### [Directions]
Write out the data below word for word, from its first line up to and including the line with "[x=72, y=500]".
* * * * * * *
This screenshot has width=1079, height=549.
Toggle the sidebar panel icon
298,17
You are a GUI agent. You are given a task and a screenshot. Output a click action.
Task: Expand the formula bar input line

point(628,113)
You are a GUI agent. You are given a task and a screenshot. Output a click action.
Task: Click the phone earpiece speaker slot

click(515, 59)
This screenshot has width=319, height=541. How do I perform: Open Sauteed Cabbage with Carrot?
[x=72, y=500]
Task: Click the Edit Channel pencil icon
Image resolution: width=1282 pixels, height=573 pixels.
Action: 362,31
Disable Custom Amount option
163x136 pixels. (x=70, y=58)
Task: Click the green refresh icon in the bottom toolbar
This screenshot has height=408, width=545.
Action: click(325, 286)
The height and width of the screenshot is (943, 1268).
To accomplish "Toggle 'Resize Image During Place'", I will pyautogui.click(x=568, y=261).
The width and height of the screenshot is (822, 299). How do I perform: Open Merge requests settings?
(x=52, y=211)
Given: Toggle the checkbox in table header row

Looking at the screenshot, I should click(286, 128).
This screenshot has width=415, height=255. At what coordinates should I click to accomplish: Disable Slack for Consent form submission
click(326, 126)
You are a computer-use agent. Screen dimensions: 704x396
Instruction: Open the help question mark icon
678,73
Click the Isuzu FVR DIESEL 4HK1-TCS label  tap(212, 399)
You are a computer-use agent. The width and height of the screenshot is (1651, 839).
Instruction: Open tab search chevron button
* * * * * * *
### [Task result]
This screenshot has width=1079, height=549.
Toggle the sidebar panel icon
298,17
You are a GUI agent. You are given a task and a screenshot. Output a click action.
Task: Expand the formula bar input line

point(628,113)
You are a GUI agent. You are given a task and a screenshot. Output a click action.
Task: Click the phone earpiece speaker slot

click(515, 59)
This screenshot has width=319, height=541. How do I perform: Open Sauteed Cabbage with Carrot?
[x=72, y=500]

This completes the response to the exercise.